— Пойми, никто не хочет тебя во что-то втянуть, — говорил Эрнст, — как видишь, ты по-прежнему пользуешься нашим доверием. Кстати, нет ли у тебя фотокарточек для удостоверения личности?
Нойберт покачал головой.
— Непременно закажи. Сегодня же. Завтра днем я буду ждать тебя на этой скамье, кстати захватишь карточки. Тебе наверняка потребуется вскоре другое имя. Завтра же сообщу тебе оба адреса, затверди их наизусть; по первому получишь новые бумаги, а по второму…
Нойберт торопливо закурил.
— По второму сходишь, когда окончательно примешь решение.
Они стали наблюдать детей, и Эрнст сказал с улыбкой:
— Жаль, не хватает времени на таких пострелят…
Нойберт, перебиравший пальцами сигарету, сказал, лишь бы что-то сказать:
— Они-то представления не имеют, как славно им живется.
Эрнст больше не улыбался. Он раздумчиво возразил:
— Они зачастую понятия не имеют, как плохо им живется. Иногда, впрочем, это и до них доходит, в наши-то времена. — Он покачал головой. — До чего легко потерять друг друга. Ведь мы уже наверняка не раз здесь сталкивались. Мне случается навещать эти места.
С этими словами он встал. Тут Нойберт спохватился, что всеми силами своей души сосредоточился на мысли: задержать Эрнста, все ему рассказать и просить совета. Но он только сказал:
— Итак, до завтра! — и пожал Эрнсту руку.

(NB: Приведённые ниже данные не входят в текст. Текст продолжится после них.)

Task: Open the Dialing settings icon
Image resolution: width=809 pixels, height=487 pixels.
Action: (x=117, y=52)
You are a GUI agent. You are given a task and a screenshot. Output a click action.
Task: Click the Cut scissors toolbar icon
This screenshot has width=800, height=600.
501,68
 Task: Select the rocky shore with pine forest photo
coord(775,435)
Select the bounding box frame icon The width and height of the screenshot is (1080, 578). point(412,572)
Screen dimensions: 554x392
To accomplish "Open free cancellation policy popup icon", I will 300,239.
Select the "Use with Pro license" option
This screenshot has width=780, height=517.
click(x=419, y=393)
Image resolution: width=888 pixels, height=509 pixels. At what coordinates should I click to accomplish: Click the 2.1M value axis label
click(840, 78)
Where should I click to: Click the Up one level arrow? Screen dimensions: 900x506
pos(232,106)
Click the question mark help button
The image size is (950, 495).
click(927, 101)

Он еще видел перед собой Эрнста, когда в дверях щелкнул ключ, и не кто иной, как Джакометти вытеснил из его сознания лицо друга; Джакометти, широко расставив ноги, остановился рядом с нарами и с торчащей в зубах сигарой смотрел вниз на Нойберта.
— Скучаешь, Вальд? Ничего, долго ты здесь не засидишься. Зато там тебя ждет много интересного…
Ни один мускул не дрогнул в лицо у Нойберта. Джакометти подождал, а затем наклонился и небрежно, ладонью огрел его по физиономии. Нойберт вскинул на него глаза, и взгляд его схлестнулся с взглядом Джакометти. Ему показалось, что он смотрит не вверх, а в какую-то бездну, где живут другие взгляды, другие личины: выбитые глаза, оскаленные челюсти, где-то когда-то виденные изверги и палачи.
Джакометти затянулся сигарой и выпустил струю дыма прямо в лицо Нойберту. Затем, точно клещами ухватив его ноги, зажал их под правой мышкой и выдавил сигару в его босую пятку. Нойберт, упершись локтями, выгнулся вверх. Все его разбитое тело с секунду старалось вырваться из оков, пока он не стукнулся головой об стену и не лишился чувств.
Ласточки по-прежнему реяли за окном взад и вперед. Магда лежала глубоко в тени; он смутно различал ее голову на подушке. Она больше ничего не говорила, не слышно было даже ее дыхания, но он знал, что она плачет.
Холодным взглядом озирал он в эти минуты себя, точно выжженный каменистый ландшафт. Что-то предостерегало его: он чувствовал, что именно сейчас и здесь должен показать себя верным другом; то, что от него требовалось, зовется, конечно, любовью — он не находил другого слова. В то же время он сознавал, что исповедь Магды сразила его только в собственном существе, в собственных душевных реакциях, что страдает он не за Магду, а единственно за себя. Не иначе как это самое имели в виду те, давние, говоря об адских муках и проклятии. Гандеса[15] досталась мне легче, думал он, а также казарма штурмовиков. Выходит, он, сам того не замечая, издержал себя в мире, который намеревался изменить?
Он встал и подошел к кровати. Магда лежала неподвижно. Он протянул было руку, чтобы провести по ее волосам, но не решился и услышал, как сказал: «Ты не должна больше рисковать!» И после паузы через силу добавил: «Ребенок будет нашим ребенком». Он еще послушал темноту, из которой не исходило ни звука. А может, он и не ждал ответа, а только прислушивался к словам, которые произнес незнакомый, не принадлежащий ему голос. Он всей душой хотел, чтобы Магда ему поверила, но знал, что она не верит. Он снова протянул руку, уронил ее и бесшумно вышел из комнаты. Дверь за ним закрылась, и он спустился по лестнице вниз.
Нойберт стоял на табуретке — ляжки часто пульсировали и болели — и выпрастывал из цементного гнезда первый железный прут. Он едва чувствовал свое тело. Вновь сорвавшийся ветер доносил к нему удары башенных часов. Два часа уже насчитывало новорожденное утро. Нойберт вел напрасные разговоры с Магдой, чье белое лицо виделось ему в трепетных ночных облаках.